The George Zimmerman case in Florida, and the public reaction to the jury’s verdict of non-guilty, has given rise to much public discussion of the laws that govern the use of deadly physical force in self-defense.
For those of us living in New York State, it is important to know that our laws are quite different than the laws of Florida. No one should base their actions on a misunderstanding of the relevant law or a belief that our law is synonymous with the law in Florida.
For those who may be unfamiliar with the case, George Zimmerman was a member of a neighborhood watch group in Sanford, Fla., who believed he saw a suspicious-looking youth on the street one evening.
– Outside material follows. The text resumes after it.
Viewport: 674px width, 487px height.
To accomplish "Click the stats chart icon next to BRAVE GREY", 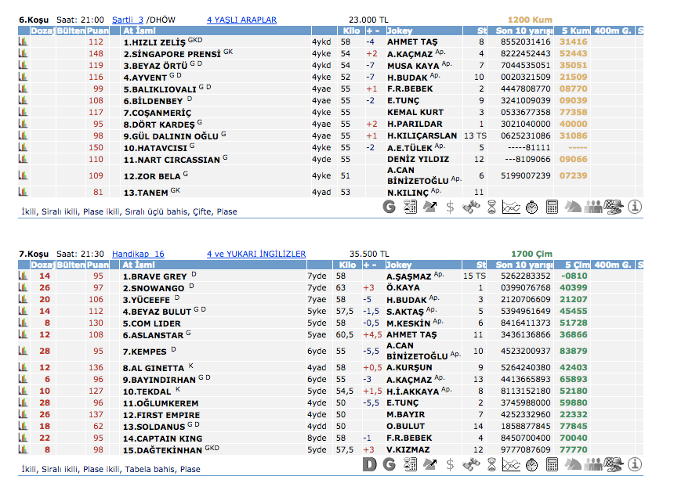I will pyautogui.click(x=23, y=276).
He called the police, and even though he was advised that he did not need to follow the young man, he did so. A confrontation ensued, during which Zimmerman claimed the young man, Trayvon Martin, repeatedly struck him in the face.
Zimmerman further claimed that Martin wrestled him to the ground, got on top of him and slammed his head into the pavement. Zimmerman was armed with a handgun, which he used to shoot and kill Martin. Zimmerman told the police he was in fear of his life when he shot Martin. Martin, a teenager, was unarmed and was walking home from a convenience store at the time of the incident.
In New York, generally speaking, a person may only use any physical force upon another person when, and to the extent, he or she reasonably believes such to be necessary to defend himself or herself from the imminent and unlawful physical force by another person. He or she may not do so if he or she is the initial aggressor and he or she provoked the imminent use of force against himself or herself.